Remove “Rebels” from high school, Georgia NAACP says

Georgia NAACP leaders want a South Georgia high school to remove the nickname Rebels from its teams, to the dismay of many residents.

State NAACP president Francys Johnson released a statement earlier this week demanding Effingham County High School stop using the nickname Rebels because of the word’s connection with the Confederacy during the Civil War. He and supporters also want the school near Savannah to remove any other symbols that emerged during that era and are deemed by some as racially offensive.

“It’s time for the Confederate flag and the glorification of rebel culture that fought to maintain slavery and Jim Crow as an economic and social order to surrender. If we want closure on a 150-year-old chapter in American history, we must unite under the American flag as true patriots,” said Johnson, who suggested the school rename its teams “Patriots.”

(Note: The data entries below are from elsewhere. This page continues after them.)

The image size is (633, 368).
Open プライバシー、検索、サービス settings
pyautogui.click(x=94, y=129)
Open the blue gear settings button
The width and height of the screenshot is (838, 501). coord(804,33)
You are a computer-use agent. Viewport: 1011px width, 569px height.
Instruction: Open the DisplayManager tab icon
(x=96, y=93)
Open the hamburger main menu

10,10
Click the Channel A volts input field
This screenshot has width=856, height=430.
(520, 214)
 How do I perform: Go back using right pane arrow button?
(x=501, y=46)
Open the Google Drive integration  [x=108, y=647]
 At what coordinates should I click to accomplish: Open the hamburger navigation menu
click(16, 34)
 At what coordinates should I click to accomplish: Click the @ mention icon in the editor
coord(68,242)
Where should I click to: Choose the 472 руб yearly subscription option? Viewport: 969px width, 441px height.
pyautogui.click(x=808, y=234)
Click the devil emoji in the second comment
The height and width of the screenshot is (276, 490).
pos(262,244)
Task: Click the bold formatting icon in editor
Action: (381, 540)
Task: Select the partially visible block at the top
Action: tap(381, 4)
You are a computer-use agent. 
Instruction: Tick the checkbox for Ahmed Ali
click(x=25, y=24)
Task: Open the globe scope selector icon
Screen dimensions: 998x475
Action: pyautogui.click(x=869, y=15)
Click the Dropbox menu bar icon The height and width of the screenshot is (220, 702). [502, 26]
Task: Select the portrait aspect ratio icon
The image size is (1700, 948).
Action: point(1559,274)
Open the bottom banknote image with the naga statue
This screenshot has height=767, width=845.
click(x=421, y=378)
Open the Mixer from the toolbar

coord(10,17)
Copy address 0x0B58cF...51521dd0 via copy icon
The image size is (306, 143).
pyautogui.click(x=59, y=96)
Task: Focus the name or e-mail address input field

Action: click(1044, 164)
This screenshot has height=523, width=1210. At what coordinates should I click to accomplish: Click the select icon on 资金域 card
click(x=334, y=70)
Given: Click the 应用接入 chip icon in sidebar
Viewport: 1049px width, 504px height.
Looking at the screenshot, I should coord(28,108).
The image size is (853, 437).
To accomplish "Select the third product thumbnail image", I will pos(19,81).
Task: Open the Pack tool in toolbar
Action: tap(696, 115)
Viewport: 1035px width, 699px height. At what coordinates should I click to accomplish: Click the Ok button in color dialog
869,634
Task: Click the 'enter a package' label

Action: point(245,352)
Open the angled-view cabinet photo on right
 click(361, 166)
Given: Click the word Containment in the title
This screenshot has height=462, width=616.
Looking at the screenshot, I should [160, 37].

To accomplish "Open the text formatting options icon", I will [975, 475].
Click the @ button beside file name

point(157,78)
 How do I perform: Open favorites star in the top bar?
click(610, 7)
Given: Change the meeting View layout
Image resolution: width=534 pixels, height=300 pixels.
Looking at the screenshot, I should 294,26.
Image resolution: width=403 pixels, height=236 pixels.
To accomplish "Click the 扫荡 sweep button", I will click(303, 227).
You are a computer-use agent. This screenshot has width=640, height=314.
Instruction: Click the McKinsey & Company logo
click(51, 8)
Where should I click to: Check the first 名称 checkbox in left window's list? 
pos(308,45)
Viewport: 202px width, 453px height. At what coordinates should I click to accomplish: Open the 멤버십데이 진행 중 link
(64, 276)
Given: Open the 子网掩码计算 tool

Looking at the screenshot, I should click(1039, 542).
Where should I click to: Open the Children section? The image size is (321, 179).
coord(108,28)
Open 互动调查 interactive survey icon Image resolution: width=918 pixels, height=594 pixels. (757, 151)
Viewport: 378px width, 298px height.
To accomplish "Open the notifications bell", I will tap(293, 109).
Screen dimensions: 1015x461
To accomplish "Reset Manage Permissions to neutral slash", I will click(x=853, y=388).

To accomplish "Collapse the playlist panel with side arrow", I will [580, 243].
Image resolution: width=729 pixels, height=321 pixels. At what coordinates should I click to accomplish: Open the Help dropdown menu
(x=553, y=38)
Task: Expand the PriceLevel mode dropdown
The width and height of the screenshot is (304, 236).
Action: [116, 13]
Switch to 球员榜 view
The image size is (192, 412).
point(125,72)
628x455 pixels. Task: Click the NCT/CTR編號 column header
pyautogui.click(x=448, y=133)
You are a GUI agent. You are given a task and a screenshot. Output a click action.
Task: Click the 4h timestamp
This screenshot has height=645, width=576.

Johnson said students also run the field with a large Confederate flag as the band plays Dixie.

Some area residents say the nickname, flag and other symbols reflect pride in their Southern heritage and should not be considered racist. A petition on Change.org to keep the nickname has more than 7,000 supporters.

Both sides debated the matter at a school board meeting Tuesday. Board members said they will consider the arguments and make a decision later, according to news reports.

Civil rights leaders and others have pushed for removing symbols of the Confederacy from government properties and schools after Dylann Roof, 21, was charged with the murders of nine African-Americans attending a Bible study at their Charleston, S.C., church in June. Several images of Roof holding a Confederate flag emerged after the shootings.